### Exercise objective
Rewrite all of the following records, swapping "Locate an element on the screen" for "Find an element on the screen" and leaving everything else unchanged.

### The records

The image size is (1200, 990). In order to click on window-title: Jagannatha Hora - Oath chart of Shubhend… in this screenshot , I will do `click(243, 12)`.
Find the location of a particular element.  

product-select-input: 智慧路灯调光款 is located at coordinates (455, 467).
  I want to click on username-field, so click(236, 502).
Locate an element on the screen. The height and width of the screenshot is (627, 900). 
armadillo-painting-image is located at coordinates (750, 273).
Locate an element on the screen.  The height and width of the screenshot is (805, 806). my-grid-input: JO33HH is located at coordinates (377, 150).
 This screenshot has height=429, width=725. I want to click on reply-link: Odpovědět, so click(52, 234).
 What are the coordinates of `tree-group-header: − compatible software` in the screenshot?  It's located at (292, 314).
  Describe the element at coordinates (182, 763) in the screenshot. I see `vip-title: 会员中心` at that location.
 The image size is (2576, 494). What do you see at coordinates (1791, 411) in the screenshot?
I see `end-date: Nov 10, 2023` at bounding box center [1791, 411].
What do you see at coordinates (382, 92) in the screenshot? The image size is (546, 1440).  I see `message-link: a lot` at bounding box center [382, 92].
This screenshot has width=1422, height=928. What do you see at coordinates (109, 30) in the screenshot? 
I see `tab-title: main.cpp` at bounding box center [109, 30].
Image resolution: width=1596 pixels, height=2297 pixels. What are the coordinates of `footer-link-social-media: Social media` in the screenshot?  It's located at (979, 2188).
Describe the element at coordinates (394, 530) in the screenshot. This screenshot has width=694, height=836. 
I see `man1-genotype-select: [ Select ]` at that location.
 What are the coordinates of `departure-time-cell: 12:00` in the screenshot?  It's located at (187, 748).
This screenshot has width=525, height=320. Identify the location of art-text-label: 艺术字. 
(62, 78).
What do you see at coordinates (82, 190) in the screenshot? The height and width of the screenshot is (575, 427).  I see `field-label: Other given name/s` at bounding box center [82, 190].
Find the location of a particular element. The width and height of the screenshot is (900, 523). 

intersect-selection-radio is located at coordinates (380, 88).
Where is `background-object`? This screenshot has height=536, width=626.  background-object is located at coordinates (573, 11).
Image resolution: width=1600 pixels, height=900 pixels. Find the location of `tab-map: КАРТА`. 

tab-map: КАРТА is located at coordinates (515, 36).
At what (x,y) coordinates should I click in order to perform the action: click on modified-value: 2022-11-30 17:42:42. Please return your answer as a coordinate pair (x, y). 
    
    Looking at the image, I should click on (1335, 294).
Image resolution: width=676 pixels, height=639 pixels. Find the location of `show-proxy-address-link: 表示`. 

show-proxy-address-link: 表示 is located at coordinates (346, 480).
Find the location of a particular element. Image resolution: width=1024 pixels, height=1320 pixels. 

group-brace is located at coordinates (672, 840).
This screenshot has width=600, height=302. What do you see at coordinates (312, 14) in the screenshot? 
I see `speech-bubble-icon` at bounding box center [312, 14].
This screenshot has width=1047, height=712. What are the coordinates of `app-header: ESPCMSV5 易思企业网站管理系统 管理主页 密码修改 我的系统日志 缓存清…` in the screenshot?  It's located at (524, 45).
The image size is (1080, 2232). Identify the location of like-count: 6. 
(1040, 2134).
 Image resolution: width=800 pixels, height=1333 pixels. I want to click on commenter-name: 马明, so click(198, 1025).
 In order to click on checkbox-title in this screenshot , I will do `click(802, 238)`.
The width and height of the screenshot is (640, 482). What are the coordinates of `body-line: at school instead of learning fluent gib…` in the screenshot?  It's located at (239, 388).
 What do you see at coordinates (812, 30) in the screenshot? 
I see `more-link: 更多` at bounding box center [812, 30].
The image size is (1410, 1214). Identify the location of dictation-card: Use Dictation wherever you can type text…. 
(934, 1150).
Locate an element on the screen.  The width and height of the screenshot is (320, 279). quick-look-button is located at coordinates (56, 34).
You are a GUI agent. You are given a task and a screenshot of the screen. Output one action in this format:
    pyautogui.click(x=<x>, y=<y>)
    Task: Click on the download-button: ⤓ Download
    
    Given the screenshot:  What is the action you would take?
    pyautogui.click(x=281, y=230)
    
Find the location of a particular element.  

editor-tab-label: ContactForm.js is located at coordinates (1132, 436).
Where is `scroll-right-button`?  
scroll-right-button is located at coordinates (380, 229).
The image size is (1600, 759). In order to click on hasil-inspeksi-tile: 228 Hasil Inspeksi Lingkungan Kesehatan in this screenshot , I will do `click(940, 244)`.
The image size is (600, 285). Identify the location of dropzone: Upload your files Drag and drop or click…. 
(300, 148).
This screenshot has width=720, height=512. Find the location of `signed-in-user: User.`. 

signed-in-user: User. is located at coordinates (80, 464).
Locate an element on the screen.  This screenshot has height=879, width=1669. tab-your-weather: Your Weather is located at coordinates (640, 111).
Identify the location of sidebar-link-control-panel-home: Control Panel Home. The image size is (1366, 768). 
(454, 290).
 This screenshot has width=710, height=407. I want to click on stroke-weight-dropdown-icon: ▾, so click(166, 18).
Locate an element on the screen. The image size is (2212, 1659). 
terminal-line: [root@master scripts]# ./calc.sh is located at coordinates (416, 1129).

### Response
The image size is (1200, 990). In order to click on window-title: Jagannatha Hora - Oath chart of Shubhend… in this screenshot , I will do `click(243, 12)`.
Find the location of a particular element.  

product-select-input: 智慧路灯调光款 is located at coordinates (455, 467).
  I want to click on username-field, so click(236, 502).
Find an element on the screen. The height and width of the screenshot is (627, 900). 
armadillo-painting-image is located at coordinates (750, 273).
Find an element on the screen.  The height and width of the screenshot is (805, 806). my-grid-input: JO33HH is located at coordinates (377, 150).
 This screenshot has height=429, width=725. I want to click on reply-link: Odpovědět, so click(52, 234).
 What are the coordinates of `tree-group-header: − compatible software` in the screenshot?  It's located at (292, 314).
  Describe the element at coordinates (182, 763) in the screenshot. I see `vip-title: 会员中心` at that location.
 The image size is (2576, 494). What do you see at coordinates (1791, 411) in the screenshot?
I see `end-date: Nov 10, 2023` at bounding box center [1791, 411].
What do you see at coordinates (382, 92) in the screenshot? The image size is (546, 1440).  I see `message-link: a lot` at bounding box center [382, 92].
This screenshot has width=1422, height=928. What do you see at coordinates (109, 30) in the screenshot? 
I see `tab-title: main.cpp` at bounding box center [109, 30].
Image resolution: width=1596 pixels, height=2297 pixels. What are the coordinates of `footer-link-social-media: Social media` in the screenshot?  It's located at (979, 2188).
Describe the element at coordinates (394, 530) in the screenshot. This screenshot has width=694, height=836. 
I see `man1-genotype-select: [ Select ]` at that location.
 What are the coordinates of `departure-time-cell: 12:00` in the screenshot?  It's located at (187, 748).
This screenshot has width=525, height=320. Identify the location of art-text-label: 艺术字. 
(62, 78).
What do you see at coordinates (82, 190) in the screenshot? The height and width of the screenshot is (575, 427).  I see `field-label: Other given name/s` at bounding box center [82, 190].
Find the location of a particular element. The width and height of the screenshot is (900, 523). 

intersect-selection-radio is located at coordinates (380, 88).
Where is `background-object`? This screenshot has height=536, width=626.  background-object is located at coordinates (573, 11).
Image resolution: width=1600 pixels, height=900 pixels. Find the location of `tab-map: КАРТА`. 

tab-map: КАРТА is located at coordinates (515, 36).
At what (x,y) coordinates should I click in order to perform the action: click on modified-value: 2022-11-30 17:42:42. Please return your answer as a coordinate pair (x, y). 
    
    Looking at the image, I should click on (1335, 294).
Image resolution: width=676 pixels, height=639 pixels. Find the location of `show-proxy-address-link: 表示`. 

show-proxy-address-link: 表示 is located at coordinates (346, 480).
Find the location of a particular element. Image resolution: width=1024 pixels, height=1320 pixels. 

group-brace is located at coordinates (672, 840).
This screenshot has width=600, height=302. What do you see at coordinates (312, 14) in the screenshot? 
I see `speech-bubble-icon` at bounding box center [312, 14].
This screenshot has width=1047, height=712. What are the coordinates of `app-header: ESPCMSV5 易思企业网站管理系统 管理主页 密码修改 我的系统日志 缓存清…` in the screenshot?  It's located at (524, 45).
The image size is (1080, 2232). Identify the location of like-count: 6. 
(1040, 2134).
 Image resolution: width=800 pixels, height=1333 pixels. I want to click on commenter-name: 马明, so click(198, 1025).
 In order to click on checkbox-title in this screenshot , I will do `click(802, 238)`.
The width and height of the screenshot is (640, 482). What are the coordinates of `body-line: at school instead of learning fluent gib…` in the screenshot?  It's located at (239, 388).
 What do you see at coordinates (812, 30) in the screenshot? 
I see `more-link: 更多` at bounding box center [812, 30].
The image size is (1410, 1214). Identify the location of dictation-card: Use Dictation wherever you can type text…. 
(934, 1150).
Find an element on the screen.  The width and height of the screenshot is (320, 279). quick-look-button is located at coordinates (56, 34).
You are a GUI agent. You are given a task and a screenshot of the screen. Output one action in this format:
    pyautogui.click(x=<x>, y=<y>)
    Task: Click on the download-button: ⤓ Download
    
    Given the screenshot:  What is the action you would take?
    pyautogui.click(x=281, y=230)
    
Find the location of a particular element.  

editor-tab-label: ContactForm.js is located at coordinates (1132, 436).
Where is `scroll-right-button`?  
scroll-right-button is located at coordinates (380, 229).
The image size is (1600, 759). In order to click on hasil-inspeksi-tile: 228 Hasil Inspeksi Lingkungan Kesehatan in this screenshot , I will do `click(940, 244)`.
The image size is (600, 285). Identify the location of dropzone: Upload your files Drag and drop or click…. 
(300, 148).
This screenshot has width=720, height=512. Find the location of `signed-in-user: User.`. 

signed-in-user: User. is located at coordinates (80, 464).
Find an element on the screen.  This screenshot has height=879, width=1669. tab-your-weather: Your Weather is located at coordinates (640, 111).
Identify the location of sidebar-link-control-panel-home: Control Panel Home. The image size is (1366, 768). 
(454, 290).
 This screenshot has width=710, height=407. I want to click on stroke-weight-dropdown-icon: ▾, so click(166, 18).
Find an element on the screen. The image size is (2212, 1659). 
terminal-line: [root@master scripts]# ./calc.sh is located at coordinates (416, 1129).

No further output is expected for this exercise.